● **Text excerpt**

──────────

Tipi 101:  Tipis are a model of simplicity.  Three things hold a tipi together.  Sticks, rope, and stakes.  Here are my lacing pins… they used to be blue to match the top…next spring they’ll get a new coat of paint!
That sewn on patch means she was made by Blue Star Tipis… My liner was made by Reese Tipis, who have an excellent website by the way!  Each company is a little different.  You’ll be amazed once you start investigating how different details are presented in different tipis.  Sioux style, Crow style, stakes or pebbles, doors, liners, ozans, smoke flaps, sewing techniques, canvas treatments and weights, decor and decorations all make for a confusing touch of reality when you start investigating  tipis.  I’ll let you do that on your own, your teachable moment there is an outreach class!
The lacing pins are pulled.  You can almost hear her sigh with relief!  Her corset has been undone!  Her stakes are pulled out of the ground, and she can start coming down.
Rolled back halfway nice and neat.
Her cover is now folded along her lift pole, which raises the cover in place.  It’ll have to stay there for a bit since I have to release her liner and the string I use to hold it up, it is wrapped around the lift pole as well as all the other poles.

──────────

● **Recorded data**
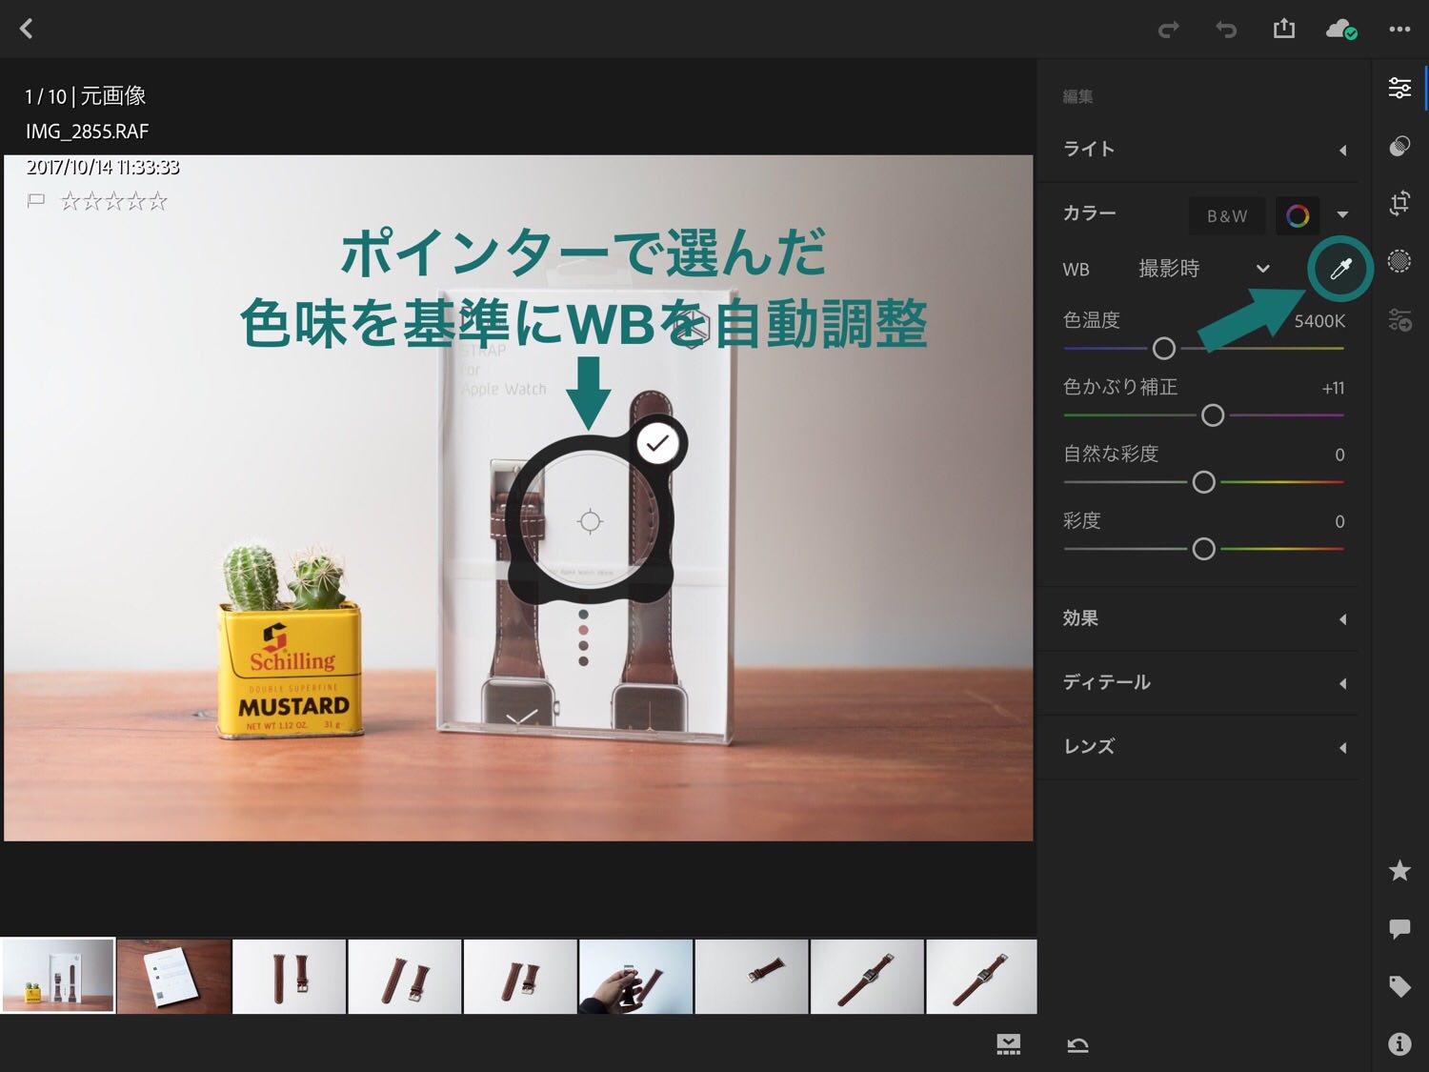Image resolution: width=1429 pixels, height=1072 pixels.
Task: Click the 色温度 slider handle
Action: [1163, 349]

──────────

● **The request**
Repeat, word for word, the stretch of the tipi passage from "The lacing pins" through "nice and neat.". The material comes from a different source than the tipi passage.

● **Solution to the exercise**
The lacing pins are pulled.  You can almost hear her sigh with relief!  Her corset has been undone!  Her stakes are pulled out of the ground, and she can start coming down.
Rolled back halfway nice and neat.